▶ [ACTIVITY] Report each line from the records where the string "click" turns up.

....

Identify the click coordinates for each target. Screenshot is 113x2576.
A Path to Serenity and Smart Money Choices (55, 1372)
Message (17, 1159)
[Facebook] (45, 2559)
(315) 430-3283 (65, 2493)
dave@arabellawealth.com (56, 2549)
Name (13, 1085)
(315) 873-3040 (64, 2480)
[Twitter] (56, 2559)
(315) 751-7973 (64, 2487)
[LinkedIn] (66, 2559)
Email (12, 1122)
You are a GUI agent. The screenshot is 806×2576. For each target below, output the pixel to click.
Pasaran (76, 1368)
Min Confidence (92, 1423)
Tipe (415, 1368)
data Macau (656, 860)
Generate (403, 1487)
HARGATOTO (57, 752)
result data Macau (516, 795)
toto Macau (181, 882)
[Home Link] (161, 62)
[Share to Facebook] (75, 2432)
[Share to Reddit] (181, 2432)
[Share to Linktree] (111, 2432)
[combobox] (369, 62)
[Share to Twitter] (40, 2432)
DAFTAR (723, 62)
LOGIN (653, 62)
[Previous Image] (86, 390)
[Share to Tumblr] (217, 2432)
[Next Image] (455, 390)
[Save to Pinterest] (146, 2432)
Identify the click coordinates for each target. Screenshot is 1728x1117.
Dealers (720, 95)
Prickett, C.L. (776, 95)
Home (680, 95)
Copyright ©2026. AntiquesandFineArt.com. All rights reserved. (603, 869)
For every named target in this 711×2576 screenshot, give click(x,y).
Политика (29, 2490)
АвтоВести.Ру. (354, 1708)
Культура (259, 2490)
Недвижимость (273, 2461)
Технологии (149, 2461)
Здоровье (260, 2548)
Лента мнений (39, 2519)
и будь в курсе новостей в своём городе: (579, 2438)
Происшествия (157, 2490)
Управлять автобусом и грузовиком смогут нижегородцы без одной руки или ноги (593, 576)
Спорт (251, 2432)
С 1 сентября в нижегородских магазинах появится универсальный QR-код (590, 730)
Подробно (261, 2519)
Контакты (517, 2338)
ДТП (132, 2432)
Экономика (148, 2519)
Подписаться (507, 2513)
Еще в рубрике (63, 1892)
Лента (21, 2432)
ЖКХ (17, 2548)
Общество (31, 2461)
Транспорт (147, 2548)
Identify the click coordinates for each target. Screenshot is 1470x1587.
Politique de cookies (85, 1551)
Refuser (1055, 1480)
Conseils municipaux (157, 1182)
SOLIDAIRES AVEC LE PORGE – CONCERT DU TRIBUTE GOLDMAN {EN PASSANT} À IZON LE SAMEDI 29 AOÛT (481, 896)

....

▶ [SOLUTION TO THIS PROBLEM]
Identify the click coordinates for each target. Screenshot is 113x2576.
You are a GUI agent. The screenshot is 806×2576. For each target below, output the pixel to click.
Identify the click coordinates for each target. Screenshot is 1728x1117.
For every named target in this 711×2576 screenshot, give click(x,y).
Identify the click coordinates for each target. Screenshot is 1470x1587.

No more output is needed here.